### Exercise instructions
Only the lines from the one with "The image size" through the last line of the material below belong in the answer, copied exactly and without pictures.

### Materials provided
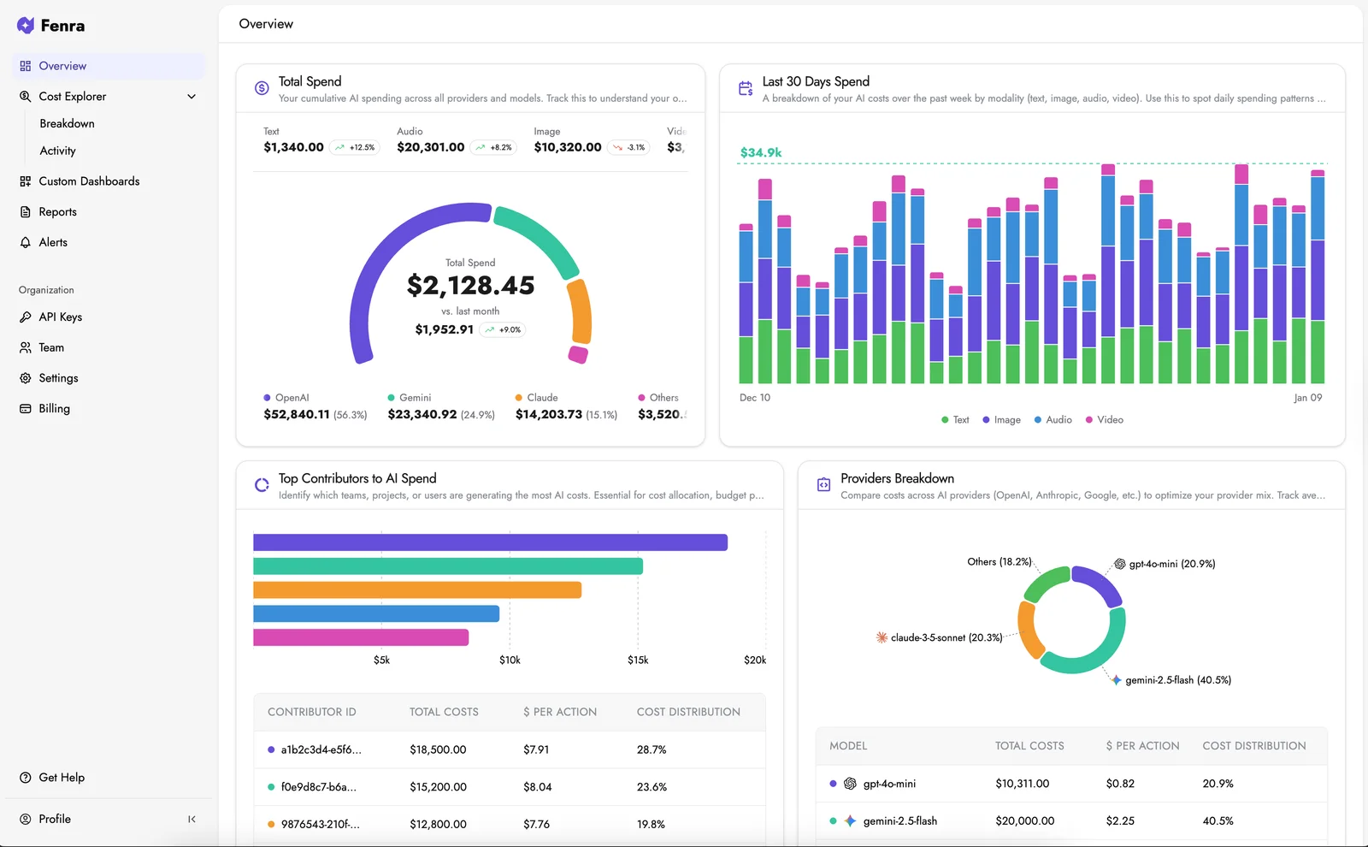The height and width of the screenshot is (847, 1368).
Task: Open the Team page link
Action: (51, 347)
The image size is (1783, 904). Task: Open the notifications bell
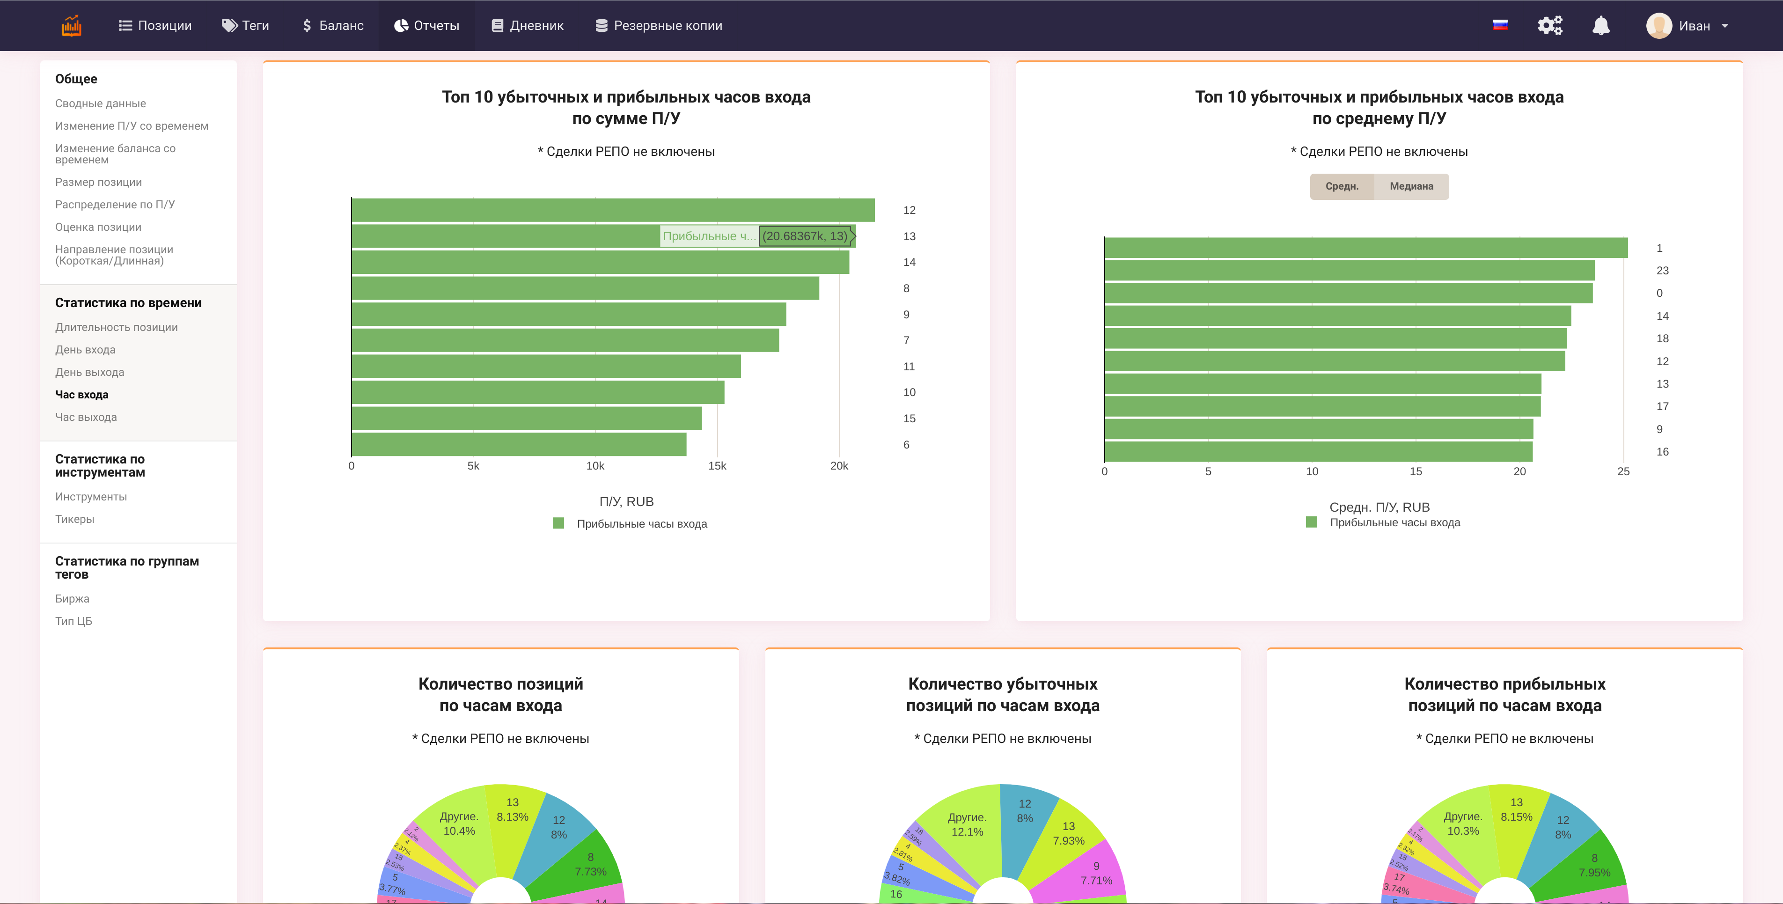coord(1600,26)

### Solution
The image size is (1783, 904). Task: Open the notifications bell
coord(1600,26)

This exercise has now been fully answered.